Assignment: Your copy should match the records exactly, except that no pictures appear in it.

(Stored data entries)

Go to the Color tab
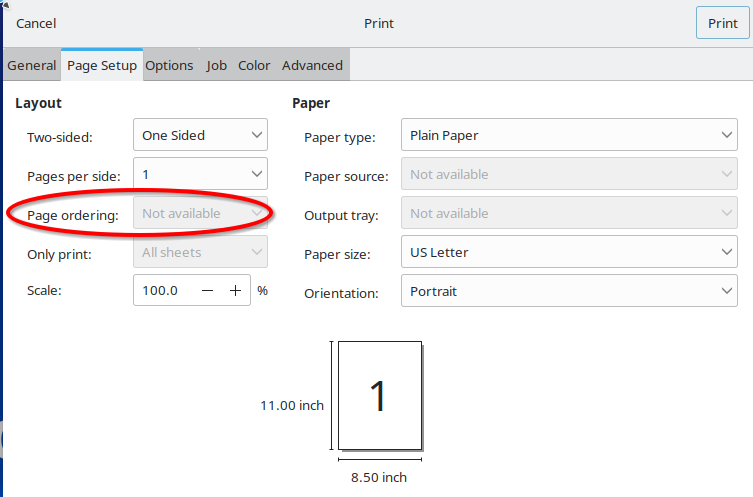[254, 65]
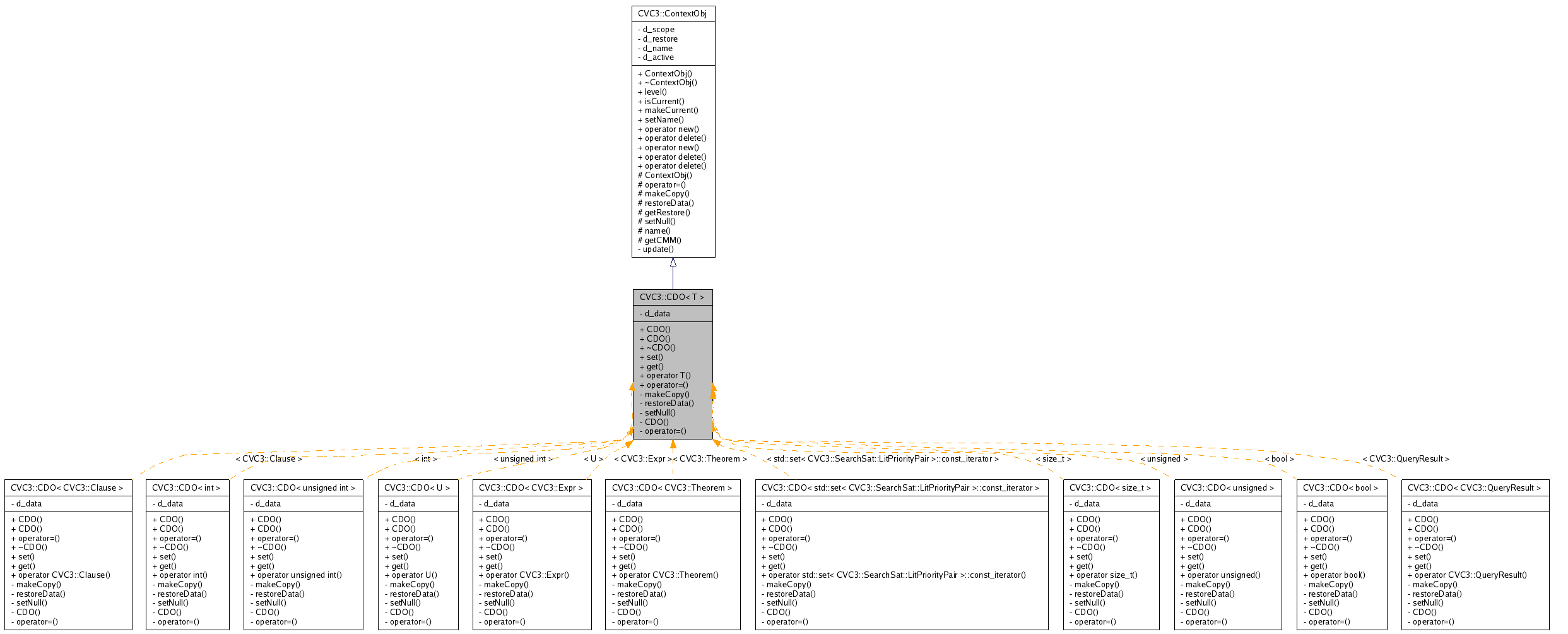This screenshot has width=1568, height=634.
Task: Open the CDO< std::set const_iterator > class box
Action: (x=900, y=488)
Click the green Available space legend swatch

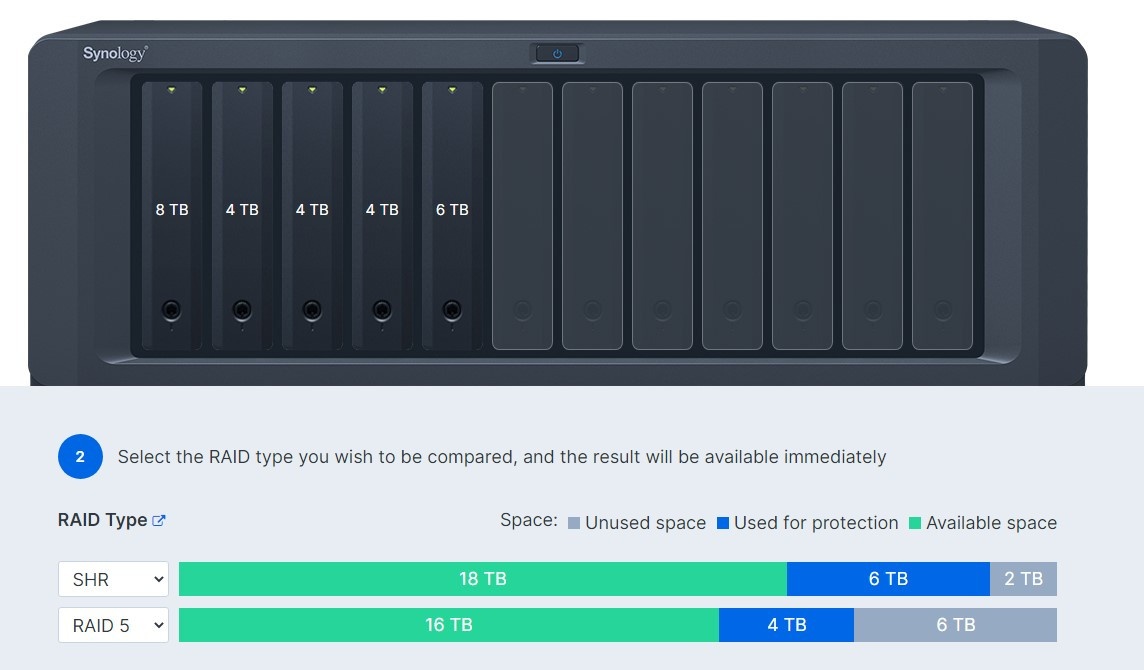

Exercise response:
Go to the Color tab
[254, 65]
This screenshot has width=1568, height=634.
Task: Open the CDO< std::set const_iterator > class box
Action: (x=900, y=488)
Click the green Available space legend swatch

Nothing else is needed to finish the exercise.